Find the line that contains "[Tomiyamichthys eyreae, a". Restate it and each following line exactly, through the end of the records.

| DATA FOR THIS EXERCISE |
==========
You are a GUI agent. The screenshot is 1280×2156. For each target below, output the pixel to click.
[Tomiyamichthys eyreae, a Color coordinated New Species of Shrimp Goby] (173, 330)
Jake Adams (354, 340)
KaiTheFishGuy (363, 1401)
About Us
==========
| TASK RESULT |
[Tomiyamichthys eyreae, a Color coordinated New Species of Shrimp Goby] (173, 330)
Jake Adams (354, 340)
KaiTheFishGuy (363, 1401)
About Us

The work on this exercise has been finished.